[Data entries]
◇ ◇ ◇ ◇

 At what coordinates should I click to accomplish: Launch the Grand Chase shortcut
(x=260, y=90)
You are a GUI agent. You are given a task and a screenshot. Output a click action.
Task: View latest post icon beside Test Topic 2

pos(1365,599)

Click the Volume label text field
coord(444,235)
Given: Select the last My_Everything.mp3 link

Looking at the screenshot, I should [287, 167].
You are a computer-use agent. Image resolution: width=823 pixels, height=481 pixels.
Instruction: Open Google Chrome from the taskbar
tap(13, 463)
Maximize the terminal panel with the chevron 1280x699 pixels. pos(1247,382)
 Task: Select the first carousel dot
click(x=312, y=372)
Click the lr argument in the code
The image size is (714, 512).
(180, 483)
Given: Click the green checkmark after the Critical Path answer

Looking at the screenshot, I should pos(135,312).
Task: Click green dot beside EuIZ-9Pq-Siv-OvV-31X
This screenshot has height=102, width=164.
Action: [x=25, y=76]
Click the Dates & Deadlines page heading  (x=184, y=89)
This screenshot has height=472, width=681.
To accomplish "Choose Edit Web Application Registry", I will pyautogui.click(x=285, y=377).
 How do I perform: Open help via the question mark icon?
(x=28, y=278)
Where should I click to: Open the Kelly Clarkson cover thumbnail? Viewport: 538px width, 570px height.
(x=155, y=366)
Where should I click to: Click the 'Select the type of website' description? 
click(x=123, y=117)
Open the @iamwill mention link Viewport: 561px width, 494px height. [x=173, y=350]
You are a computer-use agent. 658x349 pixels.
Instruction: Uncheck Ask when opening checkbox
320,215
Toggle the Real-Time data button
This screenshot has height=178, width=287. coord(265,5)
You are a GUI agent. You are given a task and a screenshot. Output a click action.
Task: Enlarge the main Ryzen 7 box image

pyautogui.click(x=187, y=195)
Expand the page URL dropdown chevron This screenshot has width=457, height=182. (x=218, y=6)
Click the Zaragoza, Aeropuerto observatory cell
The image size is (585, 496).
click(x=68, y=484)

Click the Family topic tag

◇ ◇ ◇ ◇

• **What the task asks**:
Pull out all lines from the entries above in which the word "agent" appears.

• **Task response**:
You are a GUI agent. You are given a task and a screenshot. Output a click action.
You are a computer-use agent. Image resolution: width=823 pixels, height=481 pixels.
You are a computer-use agent. 658x349 pixels.
You are a GUI agent. You are given a task and a screenshot. Output a click action.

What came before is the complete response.